Well, according to the verifiability policy, content is _not supposed to go into Wikipedia at all_ unless it's sourced.
I'd say that content that isn't supposed to be in Wikipedia at all can hardly be considered to be "high quality" _for Wikipedia_.
That's going to be my last reply, as it seems to me that basically you do not agree with the verifiability policy.
Daniel P. B. Smith wrote:
From: "Steve Bennett" stevagewp@gmail.com On 11/30/06, Daniel P. B. Smith wikipedia2006@dpbsmith.com wrote:
What I meant is that _in Wikipedia,_ uncited material is not high- quality material.
What do you mean by "high quality"?
Well, according to the verifiability policy, content is _not supposed to go into Wikipedia at all_ unless it's sourced.
I'd say that content that isn't supposed to be in Wikipedia at all can hardly be considered to be "high quality" _for Wikipedia_.
That's going to be my last reply, as it seems to me that basically you do not agree with the verifiability policy.
The verifiability policy has never been a hardline policy, but a guideline and something to aim towards.

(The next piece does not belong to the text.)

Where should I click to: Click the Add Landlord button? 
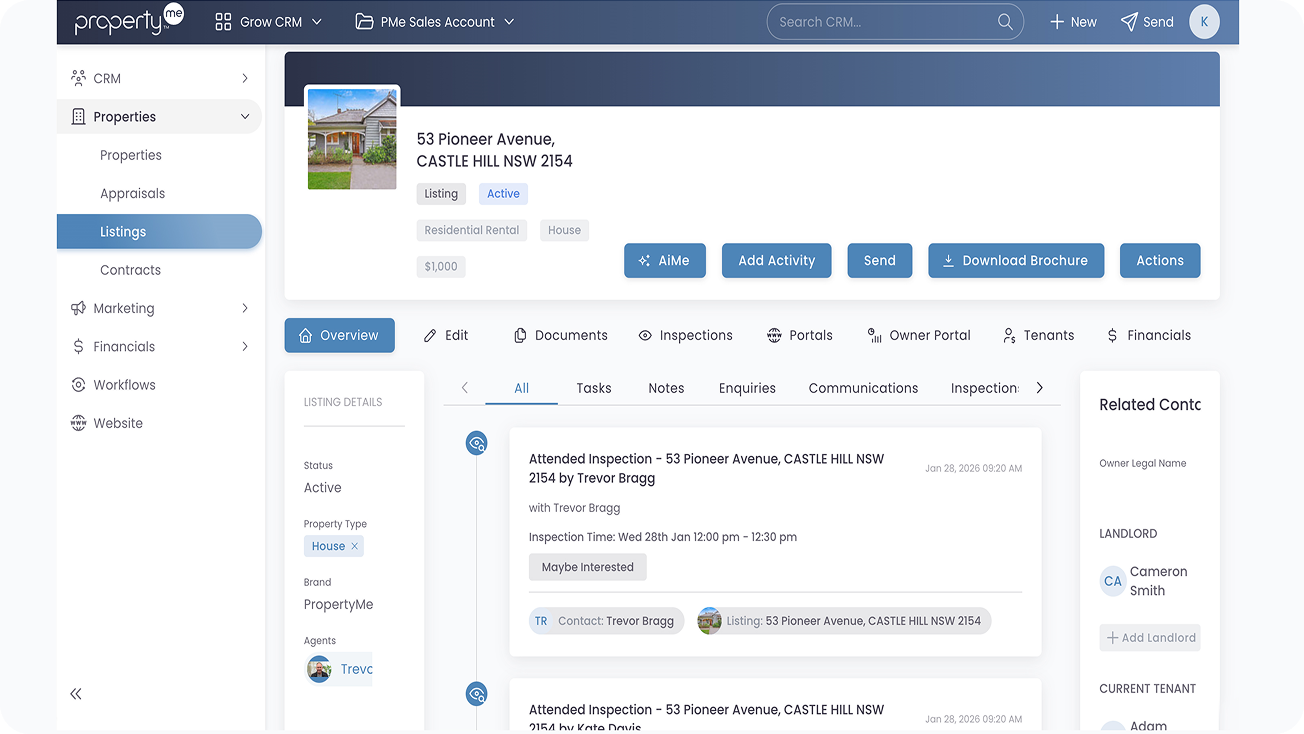1150,638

When it was first adopted, nobody thought it meant that we should summarily delete the 80%+ of the encyclopedia that at the time was unsourced. Instead what it meant was that we should begin going through and adding sources to it.

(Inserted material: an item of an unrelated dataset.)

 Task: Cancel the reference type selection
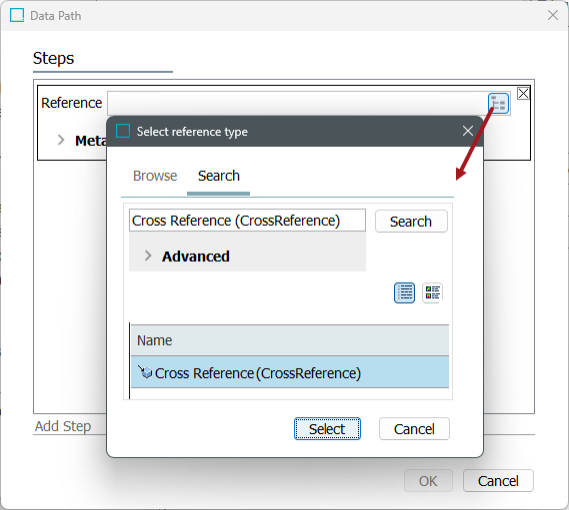pos(414,429)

In general some amount of common sense is required. Claims that are almost certainly true but uncited should be left in and have a citation supplied---this is what the {{fact}} tag is for. Claims that are surprising or unlikely should be removed or moved to the talk page, pending some verification that they actually are true. Claims that are negative claims about a living individual should be treated in the second manner by default. We wouldn't have a living-persons policy, a {{fact}} template, or any number of other such things if our verifiability policy were that all unsourced statements should be summarily deleted.
-Mark
On 12/1/06, Delirium delirium@hackish.org wrote:
The verifiability policy has never been a hardline policy, but a guideline and something to aim towards. When it was first adopted, nobody thought it meant that we should summarily delete the 80%+ of the encyclopedia that at the time was unsourced. Instead what it meant was that we should begin going through and adding sources to it.

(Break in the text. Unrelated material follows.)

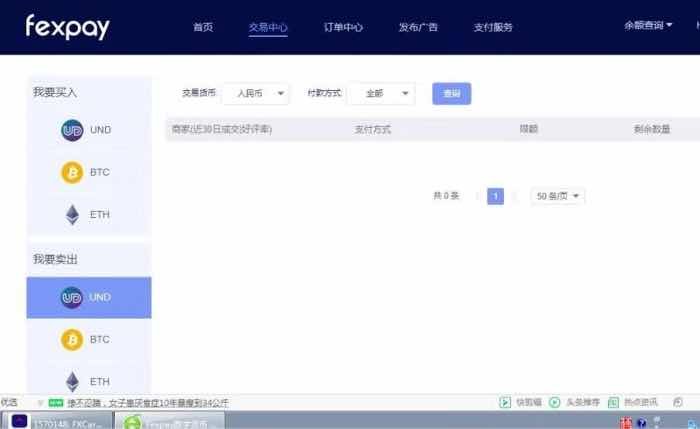Click the UND coin icon under 我要买入
Viewport: 700px width, 429px height.
[72, 130]
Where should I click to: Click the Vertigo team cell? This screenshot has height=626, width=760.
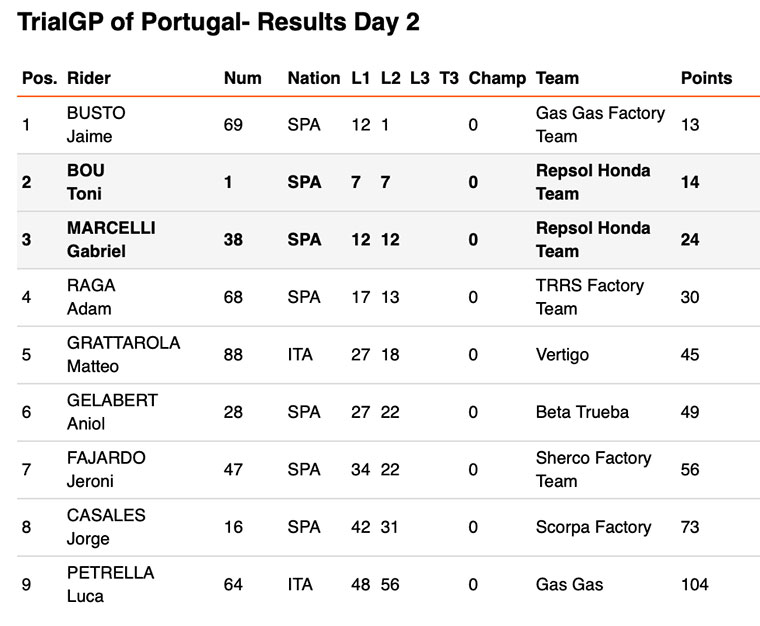point(562,355)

In general some amount of common sense is required. Claims that are almost certainly true but uncited should be left in and have a citation supplied---this is what the {{fact}} tag is for. Claims that are surprising or unlikely should be removed or moved to the talk page, pending some verification that they actually are true. Claims that are negative claims about a living individual should be treated in the second manner by default. We wouldn't have a living-persons policy, a {{fact}} template, or any number of other such things if our verifiability policy were that all unsourced statements should be summarily deleted.
What is the advantage of having a policy that says "You must do X", then interpreting it as "Actually you only have to do X in some situations"? Wouldn't it be more helpful for everyone, especially including newcomes, to have a policy that says "Do X in the following situations"?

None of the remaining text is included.